Text shown
────

The arrest early today of J. Everett Dutschke, 41, follows the government’s April 23 dismissal of charges against Paul Kevin Curtis, 45, an Elvis impersonator from Corinth, Mississippi, who was initially accused in a probe of the matter.
Dutschke was taken into custody at 12:50 a.m. without incident, according to the FBI. He is charged with knowingly developing, producing and possessing a biological agent for use as a weapon, said U.S. Attorney Felicia Adams of the Northern District of Mississippi. Dutschke faces possible life imprisonment if convicted.
Christi McCoy, an attorney for Curtis, said in an April 22 preliminary hearing in federal court in Oxford, Mississippi, that her client may have been framed for the mailings by Dutschke, with whom Curtis had a long-running e-mail feud.
Curtis was arrested last week after envelopes allegedly sent to Obama, a Democrat, and Mississippi Senator Roger Wicker were intercepted April 16 and found to contain “a suspicious granular substance” that tested positive for ricin. The letters were signed “I am KC and I approve this message,” according to the criminal complaint.
The case against Curtis fell apart after an FBI agent testified at a preliminary hearing that searches failed to turn up any trace of ricin at Curtis’s home, as well as in his vehicle and the homes of his ex-wife and parents. An analysis of his personal computer also found nothing related to ricin, agent Brandon Grant said. Federal scrutiny quickly turned to Dutschke.

────

Material supplied
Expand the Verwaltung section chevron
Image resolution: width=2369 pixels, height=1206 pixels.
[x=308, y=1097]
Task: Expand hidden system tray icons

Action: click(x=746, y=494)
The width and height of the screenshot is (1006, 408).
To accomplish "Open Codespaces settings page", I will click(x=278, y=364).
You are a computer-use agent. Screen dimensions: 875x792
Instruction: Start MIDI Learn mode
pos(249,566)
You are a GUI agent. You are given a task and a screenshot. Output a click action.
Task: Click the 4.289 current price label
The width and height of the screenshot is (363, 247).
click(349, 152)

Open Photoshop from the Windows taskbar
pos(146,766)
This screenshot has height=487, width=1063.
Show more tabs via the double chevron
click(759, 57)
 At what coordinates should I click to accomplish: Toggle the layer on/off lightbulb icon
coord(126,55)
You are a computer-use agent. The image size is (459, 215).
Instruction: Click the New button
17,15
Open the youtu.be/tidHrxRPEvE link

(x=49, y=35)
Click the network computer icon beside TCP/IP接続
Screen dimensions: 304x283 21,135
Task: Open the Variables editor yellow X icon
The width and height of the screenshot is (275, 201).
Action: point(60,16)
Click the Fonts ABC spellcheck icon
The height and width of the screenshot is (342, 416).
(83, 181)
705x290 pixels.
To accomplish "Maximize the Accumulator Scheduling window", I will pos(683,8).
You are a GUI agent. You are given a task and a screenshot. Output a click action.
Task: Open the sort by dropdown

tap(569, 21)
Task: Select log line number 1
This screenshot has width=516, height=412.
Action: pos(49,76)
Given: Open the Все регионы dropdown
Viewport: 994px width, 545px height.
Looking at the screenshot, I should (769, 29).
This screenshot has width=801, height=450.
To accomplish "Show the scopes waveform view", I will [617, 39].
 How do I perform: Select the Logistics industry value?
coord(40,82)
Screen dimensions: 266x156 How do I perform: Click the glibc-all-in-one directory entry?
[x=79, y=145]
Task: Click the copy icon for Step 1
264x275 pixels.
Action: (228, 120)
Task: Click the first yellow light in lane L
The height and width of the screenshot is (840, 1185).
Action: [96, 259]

────

Work request 1
List every person named in the ricin news text.
Work request 2
Rewrite the ricin news text starting with "Dutschke was taken" and going on through "the criminal complaint.", with "envelopes" changed to "packages".

Answer area 1
J. Everett Dutschke
Paul Kevin Curtis
Felicia Adams
Christi McCoy
Obama
Roger Wicker
Brandon Grant

Answer area 2
Dutschke was taken into custody at 12:50 a.m. without incident, according to the FBI. He is charged with knowingly developing, producing and possessing a biological agent for use as a weapon, said U.S. Attorney Felicia Adams of the Northern District of Mississippi. Dutschke faces possible life imprisonment if convicted.
Christi McCoy, an attorney for Curtis, said in an April 22 preliminary hearing in federal court in Oxford, Mississippi, that her client may have been framed for the mailings by Dutschke, with whom Curtis had a long-running e-mail feud.
Curtis was arrested last week after packages allegedly sent to Obama, a Democrat, and Mississippi Senator Roger Wicker were intercepted April 16 and found to contain “a suspicious granular substance” that tested positive for ricin. The letters were signed “I am KC and I approve this message,” according to the criminal complaint.